What to produce: For the string "chevron", report how many lines in the records below contain it, and nothing more.

==== Provided entries ====

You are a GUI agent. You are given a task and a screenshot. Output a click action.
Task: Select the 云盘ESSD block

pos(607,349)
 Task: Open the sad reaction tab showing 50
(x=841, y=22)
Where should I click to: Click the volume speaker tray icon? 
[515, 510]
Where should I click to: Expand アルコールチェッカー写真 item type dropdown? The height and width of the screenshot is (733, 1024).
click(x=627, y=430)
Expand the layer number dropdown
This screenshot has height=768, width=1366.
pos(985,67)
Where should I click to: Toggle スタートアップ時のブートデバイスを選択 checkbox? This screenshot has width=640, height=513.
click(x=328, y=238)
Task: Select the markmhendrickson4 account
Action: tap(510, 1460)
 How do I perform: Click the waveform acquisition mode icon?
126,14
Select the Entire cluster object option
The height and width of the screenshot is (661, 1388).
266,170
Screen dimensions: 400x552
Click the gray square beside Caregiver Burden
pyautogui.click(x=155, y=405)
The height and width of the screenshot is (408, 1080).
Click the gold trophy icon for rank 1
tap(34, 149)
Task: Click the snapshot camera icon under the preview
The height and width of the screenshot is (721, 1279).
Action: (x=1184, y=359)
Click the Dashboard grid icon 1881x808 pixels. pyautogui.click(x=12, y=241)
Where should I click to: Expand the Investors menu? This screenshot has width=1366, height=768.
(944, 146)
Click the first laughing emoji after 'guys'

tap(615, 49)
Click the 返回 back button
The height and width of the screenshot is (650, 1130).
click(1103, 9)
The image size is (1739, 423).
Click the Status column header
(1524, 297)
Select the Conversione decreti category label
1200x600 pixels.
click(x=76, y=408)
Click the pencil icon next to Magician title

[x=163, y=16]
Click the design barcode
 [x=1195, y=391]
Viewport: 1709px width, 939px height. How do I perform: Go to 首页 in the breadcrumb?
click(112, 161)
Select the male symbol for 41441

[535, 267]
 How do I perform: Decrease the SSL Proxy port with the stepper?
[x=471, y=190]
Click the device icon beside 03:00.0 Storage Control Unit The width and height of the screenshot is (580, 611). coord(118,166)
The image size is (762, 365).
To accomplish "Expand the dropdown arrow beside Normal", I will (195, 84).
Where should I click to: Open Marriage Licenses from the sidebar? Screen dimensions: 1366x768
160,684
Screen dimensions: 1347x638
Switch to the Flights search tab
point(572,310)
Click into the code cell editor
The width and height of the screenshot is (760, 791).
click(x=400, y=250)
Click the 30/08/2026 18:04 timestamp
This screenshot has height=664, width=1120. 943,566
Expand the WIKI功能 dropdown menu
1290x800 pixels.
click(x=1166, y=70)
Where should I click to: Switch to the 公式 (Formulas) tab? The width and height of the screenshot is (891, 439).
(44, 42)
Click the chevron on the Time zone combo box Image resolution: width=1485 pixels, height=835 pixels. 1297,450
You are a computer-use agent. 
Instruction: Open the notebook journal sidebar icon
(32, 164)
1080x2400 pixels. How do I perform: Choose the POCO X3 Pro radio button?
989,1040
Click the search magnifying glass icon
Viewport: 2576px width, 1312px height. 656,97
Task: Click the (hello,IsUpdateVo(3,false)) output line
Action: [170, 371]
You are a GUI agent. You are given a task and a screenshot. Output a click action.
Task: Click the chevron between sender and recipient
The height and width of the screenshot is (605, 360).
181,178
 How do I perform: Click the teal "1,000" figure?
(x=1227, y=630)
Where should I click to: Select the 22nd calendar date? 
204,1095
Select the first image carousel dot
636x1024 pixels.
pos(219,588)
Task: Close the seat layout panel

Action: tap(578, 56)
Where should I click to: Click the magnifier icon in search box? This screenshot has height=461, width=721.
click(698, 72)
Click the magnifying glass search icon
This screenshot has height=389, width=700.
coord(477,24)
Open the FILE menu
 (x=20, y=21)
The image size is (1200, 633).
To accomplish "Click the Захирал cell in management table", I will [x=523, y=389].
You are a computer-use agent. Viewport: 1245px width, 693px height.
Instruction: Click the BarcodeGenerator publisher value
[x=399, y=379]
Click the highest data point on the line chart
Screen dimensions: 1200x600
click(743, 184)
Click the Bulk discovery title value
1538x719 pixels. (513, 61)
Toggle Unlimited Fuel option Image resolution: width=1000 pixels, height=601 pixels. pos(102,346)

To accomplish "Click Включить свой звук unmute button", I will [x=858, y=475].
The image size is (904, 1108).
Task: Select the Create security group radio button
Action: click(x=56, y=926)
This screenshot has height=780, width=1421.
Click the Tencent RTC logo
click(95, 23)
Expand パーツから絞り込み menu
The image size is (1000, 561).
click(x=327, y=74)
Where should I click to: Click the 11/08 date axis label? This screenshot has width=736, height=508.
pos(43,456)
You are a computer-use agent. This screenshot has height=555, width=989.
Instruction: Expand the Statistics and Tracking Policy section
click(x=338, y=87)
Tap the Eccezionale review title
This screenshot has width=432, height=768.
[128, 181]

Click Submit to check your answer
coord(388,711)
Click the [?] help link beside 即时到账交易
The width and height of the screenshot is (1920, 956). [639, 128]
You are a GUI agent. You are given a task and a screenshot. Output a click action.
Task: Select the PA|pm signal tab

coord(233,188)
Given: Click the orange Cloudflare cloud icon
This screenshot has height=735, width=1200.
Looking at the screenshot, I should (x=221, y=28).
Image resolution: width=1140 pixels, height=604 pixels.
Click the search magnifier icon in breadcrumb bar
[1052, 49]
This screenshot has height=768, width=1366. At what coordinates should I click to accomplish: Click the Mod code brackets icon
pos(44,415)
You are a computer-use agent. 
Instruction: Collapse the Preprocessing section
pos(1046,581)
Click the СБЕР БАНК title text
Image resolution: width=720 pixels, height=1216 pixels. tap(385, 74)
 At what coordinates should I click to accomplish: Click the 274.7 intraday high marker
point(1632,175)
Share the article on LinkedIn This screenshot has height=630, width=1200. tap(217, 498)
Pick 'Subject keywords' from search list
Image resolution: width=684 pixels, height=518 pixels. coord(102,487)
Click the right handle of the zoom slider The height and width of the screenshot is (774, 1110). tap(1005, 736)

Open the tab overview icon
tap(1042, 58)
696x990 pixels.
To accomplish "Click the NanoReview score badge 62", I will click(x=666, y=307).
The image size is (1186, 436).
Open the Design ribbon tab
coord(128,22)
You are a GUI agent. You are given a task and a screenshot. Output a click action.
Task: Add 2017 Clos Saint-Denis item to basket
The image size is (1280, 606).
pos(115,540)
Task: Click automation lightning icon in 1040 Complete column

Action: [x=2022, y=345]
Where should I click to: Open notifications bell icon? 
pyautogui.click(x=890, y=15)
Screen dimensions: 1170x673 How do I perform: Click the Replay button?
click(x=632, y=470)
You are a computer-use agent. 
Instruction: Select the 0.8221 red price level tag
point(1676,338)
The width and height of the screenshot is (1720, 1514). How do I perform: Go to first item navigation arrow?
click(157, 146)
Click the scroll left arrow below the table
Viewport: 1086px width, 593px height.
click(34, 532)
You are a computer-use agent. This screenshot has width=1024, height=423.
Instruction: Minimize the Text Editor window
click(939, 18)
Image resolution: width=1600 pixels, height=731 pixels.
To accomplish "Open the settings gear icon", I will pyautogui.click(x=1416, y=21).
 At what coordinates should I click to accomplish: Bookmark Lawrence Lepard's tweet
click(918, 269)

====

Your solution: 2